Energeticbacker - 31 Mar 2009 14:28

Sainbury issued a promising trading statement last week but why no mention of margins? It's not alone with all the other multiples reluctant to cover margins in their quarterly updates. Good see that Marks gives them a mention.
Commentary at www.investorschampion.com

TANKER - 16 Mar 2012 10:31 - 122 of 280

what has gone wrong at sains even mrw are doing a lot better .
we know the ceo is useless but it now looks like board need to go
down over 25 % in the last 14 months and jk says the company is doing well
is the man insane

TANKER - 19 Mar 2012 10:11 - 123 of 280

final div 11.20p ex div 16th may

skinny - 21 Mar 2012 07:06 - 124 of 280

RNS Number : 7411Z

Sainsbury(J) PLC

21 March 2012

Fourth Quarter Trading Statement for 10 weeks to 17 March 2012

Strong finish to a good year

-- Total sales for fourth quarter up 4.6 per cent (5.1 per cent excluding fuel(1) )
-- Like-for-like sales(2) for fourth quarter up 2.5 per cent (2.6 per cent excluding fuel(1) )
-- Like-for-like sales(2) for the year up 4.5 per cent (2.1 per cent excluding fuel(1) )
-- Achieved target 7.3 per cent gross space growth in the year
-- Convenience, online and non-food all growing ahead of market

Justin King, Chief Executive, said, "We delivered like-for-like sales of 2.6 per cent excluding fuel this quarter, completing a good performance for the year against a challenging backdrop.
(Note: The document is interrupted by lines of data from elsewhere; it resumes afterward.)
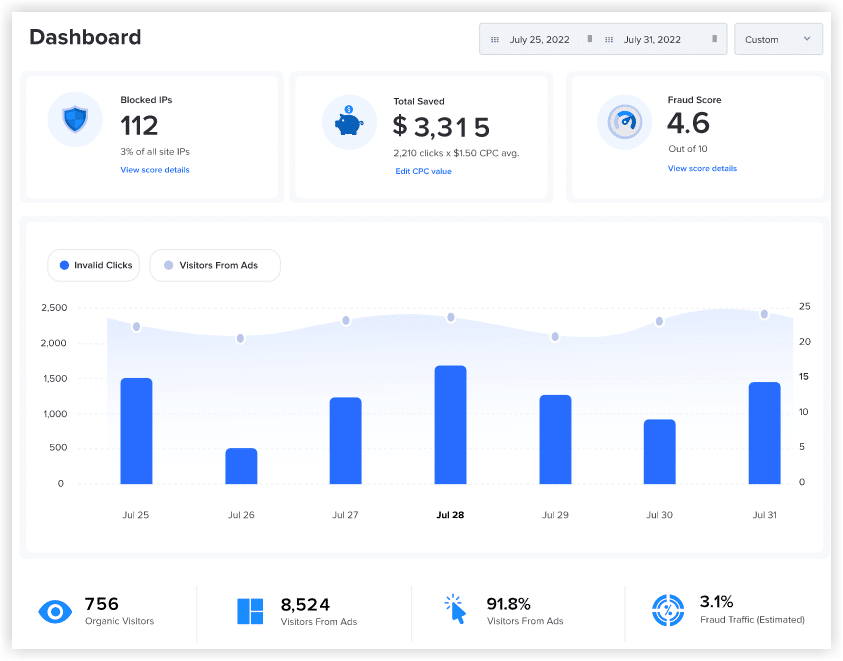Click the Fraud Score gauge icon
This screenshot has width=843, height=661.
point(624,122)
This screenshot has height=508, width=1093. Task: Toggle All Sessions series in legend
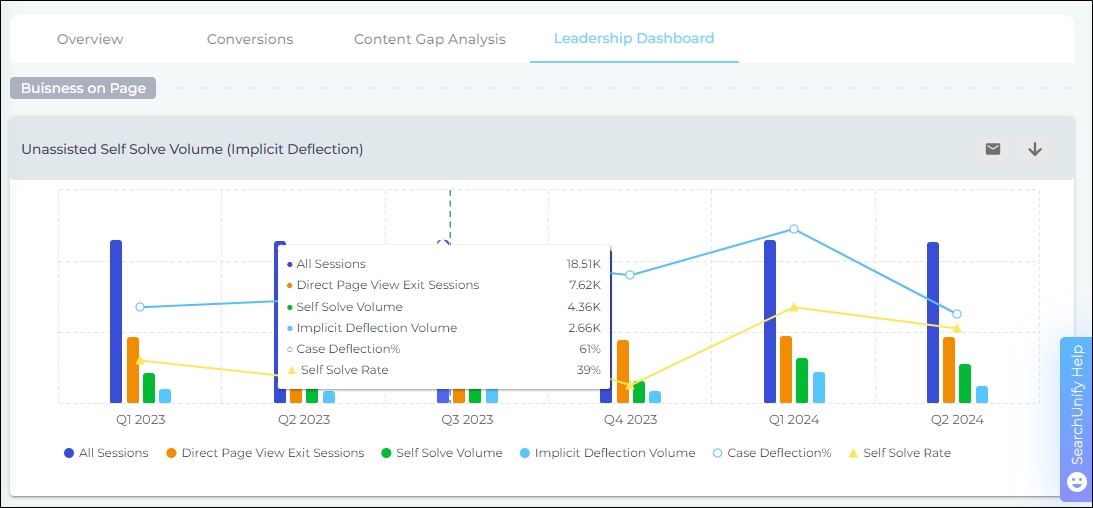pyautogui.click(x=105, y=453)
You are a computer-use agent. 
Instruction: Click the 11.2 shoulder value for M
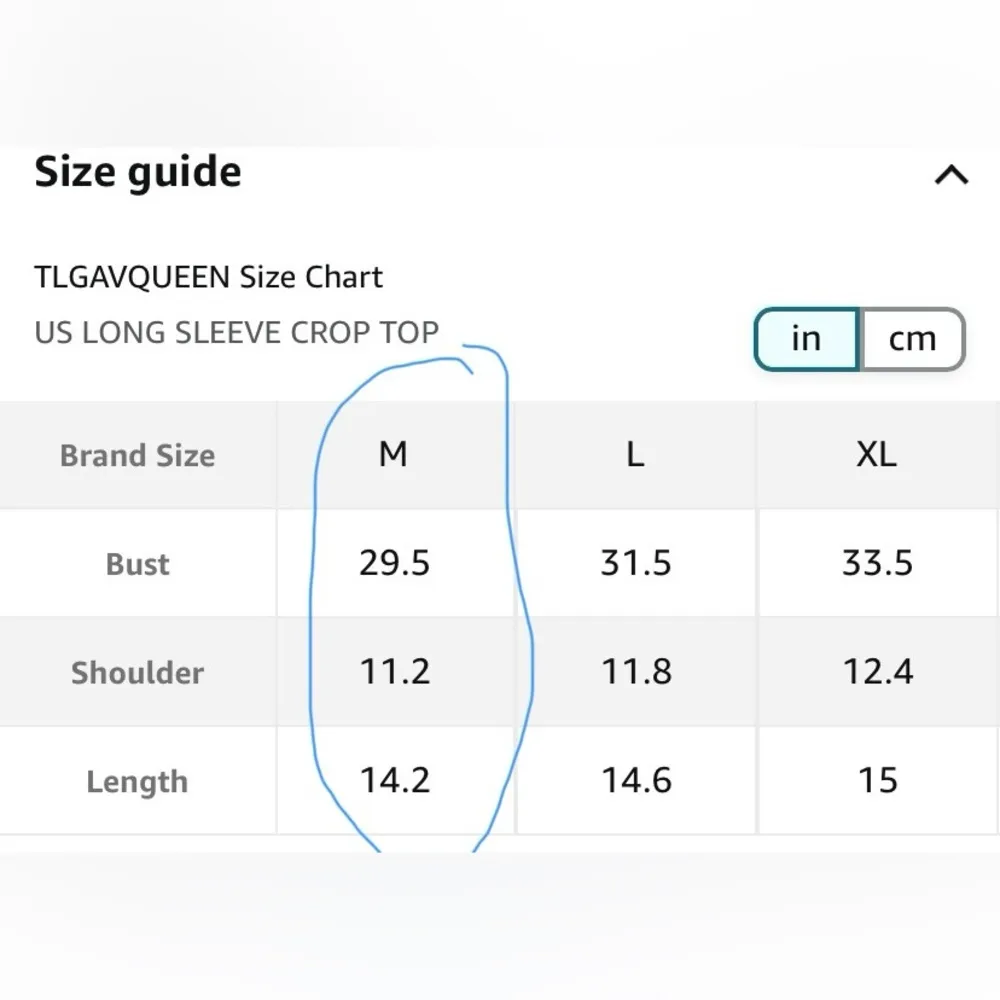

Our strategy of delivering universal customer appeal is succeeding in the current economic climate. Our unique own label ranges enable customers to save money when they need to and to treat themselves, their friends and families on special occasions. Through Brand Match, customers are increasingly aware of the great value Sainsbury's offers. They are inspired by Live Well for Less, which helps them find ways to make their money go further without compromising on quality. Our Nectar loyalty programme is a key source of customer insight, and we have signed a new long-term contract ensuring we retain this competitive advantage. We continue to outperform the market and gain market share.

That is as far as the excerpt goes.